> [SUPPLIED DATA]:
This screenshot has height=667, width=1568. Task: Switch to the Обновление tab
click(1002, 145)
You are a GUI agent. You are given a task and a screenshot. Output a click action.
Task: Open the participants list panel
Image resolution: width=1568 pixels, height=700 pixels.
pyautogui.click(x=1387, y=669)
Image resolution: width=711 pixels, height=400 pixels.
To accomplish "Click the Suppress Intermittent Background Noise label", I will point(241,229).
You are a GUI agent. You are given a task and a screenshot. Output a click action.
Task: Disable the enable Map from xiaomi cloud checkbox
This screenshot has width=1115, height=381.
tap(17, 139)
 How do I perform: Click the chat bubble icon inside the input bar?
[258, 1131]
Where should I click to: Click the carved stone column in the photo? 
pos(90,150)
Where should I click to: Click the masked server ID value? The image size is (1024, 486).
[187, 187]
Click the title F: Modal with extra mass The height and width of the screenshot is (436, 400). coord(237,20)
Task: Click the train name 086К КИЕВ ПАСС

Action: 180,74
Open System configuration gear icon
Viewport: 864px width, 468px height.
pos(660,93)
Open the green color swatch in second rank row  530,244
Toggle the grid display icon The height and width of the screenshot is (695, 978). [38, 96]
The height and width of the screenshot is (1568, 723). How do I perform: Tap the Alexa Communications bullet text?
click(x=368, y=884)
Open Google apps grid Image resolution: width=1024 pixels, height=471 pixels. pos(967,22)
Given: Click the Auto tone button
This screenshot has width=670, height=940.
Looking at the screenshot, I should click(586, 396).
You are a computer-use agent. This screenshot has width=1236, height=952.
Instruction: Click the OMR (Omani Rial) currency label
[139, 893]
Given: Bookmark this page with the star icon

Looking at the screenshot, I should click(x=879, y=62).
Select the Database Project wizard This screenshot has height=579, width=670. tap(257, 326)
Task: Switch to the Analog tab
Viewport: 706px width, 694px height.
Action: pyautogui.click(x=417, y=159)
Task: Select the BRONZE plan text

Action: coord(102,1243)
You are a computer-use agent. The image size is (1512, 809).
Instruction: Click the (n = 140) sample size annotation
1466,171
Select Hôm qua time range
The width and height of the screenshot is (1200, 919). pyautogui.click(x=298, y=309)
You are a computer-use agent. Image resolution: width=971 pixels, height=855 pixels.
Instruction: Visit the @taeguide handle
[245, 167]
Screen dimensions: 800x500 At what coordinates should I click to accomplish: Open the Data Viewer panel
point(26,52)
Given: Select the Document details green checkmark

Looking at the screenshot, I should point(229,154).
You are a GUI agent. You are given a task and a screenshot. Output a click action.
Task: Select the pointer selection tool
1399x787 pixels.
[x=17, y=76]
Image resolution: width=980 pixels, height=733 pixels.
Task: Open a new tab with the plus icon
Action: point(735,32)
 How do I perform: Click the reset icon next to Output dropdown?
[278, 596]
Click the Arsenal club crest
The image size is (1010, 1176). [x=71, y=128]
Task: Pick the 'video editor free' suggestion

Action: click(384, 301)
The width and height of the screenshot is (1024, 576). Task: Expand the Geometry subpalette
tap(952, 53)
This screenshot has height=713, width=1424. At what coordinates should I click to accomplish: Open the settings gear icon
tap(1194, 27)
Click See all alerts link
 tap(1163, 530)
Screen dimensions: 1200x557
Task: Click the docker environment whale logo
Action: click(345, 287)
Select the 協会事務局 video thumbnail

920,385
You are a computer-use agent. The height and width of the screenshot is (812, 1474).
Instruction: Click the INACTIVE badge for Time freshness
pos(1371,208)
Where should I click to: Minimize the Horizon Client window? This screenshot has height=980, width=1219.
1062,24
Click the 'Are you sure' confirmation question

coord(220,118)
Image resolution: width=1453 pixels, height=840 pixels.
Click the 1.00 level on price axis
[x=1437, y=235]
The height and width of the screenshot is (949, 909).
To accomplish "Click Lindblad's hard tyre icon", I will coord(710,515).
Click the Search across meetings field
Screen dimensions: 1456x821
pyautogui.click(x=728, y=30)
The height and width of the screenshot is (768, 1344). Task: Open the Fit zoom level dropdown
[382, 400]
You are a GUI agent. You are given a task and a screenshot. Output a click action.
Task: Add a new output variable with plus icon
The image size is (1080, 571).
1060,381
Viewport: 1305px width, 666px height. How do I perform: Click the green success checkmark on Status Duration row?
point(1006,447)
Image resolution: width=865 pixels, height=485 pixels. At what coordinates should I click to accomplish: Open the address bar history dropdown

> [TASK ITEM]: From the line holding "Given: Click the Auto tone button" to the line holding "Select the Database", inclusive, restate each line above exactly as written.

> [EXERCISE ANSWER]:
Given: Click the Auto tone button
This screenshot has width=670, height=940.
Looking at the screenshot, I should click(586, 396).
You are a computer-use agent. This screenshot has width=1236, height=952.
Instruction: Click the OMR (Omani Rial) currency label
[139, 893]
Given: Bookmark this page with the star icon

Looking at the screenshot, I should click(x=879, y=62).
Select the Database Project wizard This screenshot has height=579, width=670. tap(257, 326)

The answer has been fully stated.